1/6 I usually don’t comment on these things, but
@RylanSchaeffer et al.'s paper contains enough misconceptions that I thought it might be useful to address them. In short, effective dimensionality is not the whole story for model-brain linear regression, for several reasons: 🧵👇
(1) The spectral theory due to
@canatar_a @jenellefeather @s_y_chung is misrepresented in this paper, and crucially relies on model alignment with brain data (this is already evident from their equations). In fact, they conclude that effective dimensionality alone doesn’t fully predict neural data.

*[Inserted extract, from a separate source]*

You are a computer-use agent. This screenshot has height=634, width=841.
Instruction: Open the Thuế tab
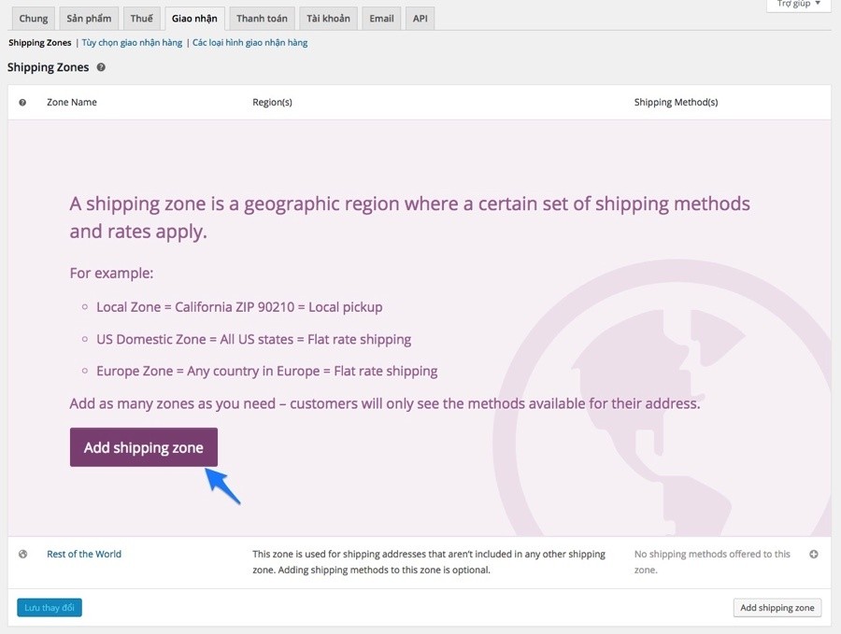coord(142,19)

(2) Even in this paper’s own Figure 2 (top left panel), networks with low participation ratios, like SRNN, still achieve high neural predictivity, already indicating that participation ratio is not a unilateral predictor of whether a model will match the brain via linear regression.
(3) Beyond MEC, this lack of a trend with effective dim. is also the case when looking at models in their match to macaque IT or human OTC. For example, Colin Conwell
@_jacobprince_ @talia_konkle et al.’s very thorough work:
biorxiv.org/content/10.1101/… shows that effective dim isn’t related to linear prediction of human OTC (cf. their Figure 5). Moreover, in macaque IT, as
@apurvaratan & others have seen, if you include very predictive models of IT responses, the effective dim to linear predictivity trend also doesn’t hold. (
@jenellefeather & others don’t see this trend holding up in matches to auditory cortex either.)
(4) Furthermore, the models they cite participation ratios for, were also compared against several non-fitted metrics (like RSA, score distributions, simpler-than-linear mappings, etc.), which found similar conclusions that matched linear regression results, across MEC, IT, and auditory cortex.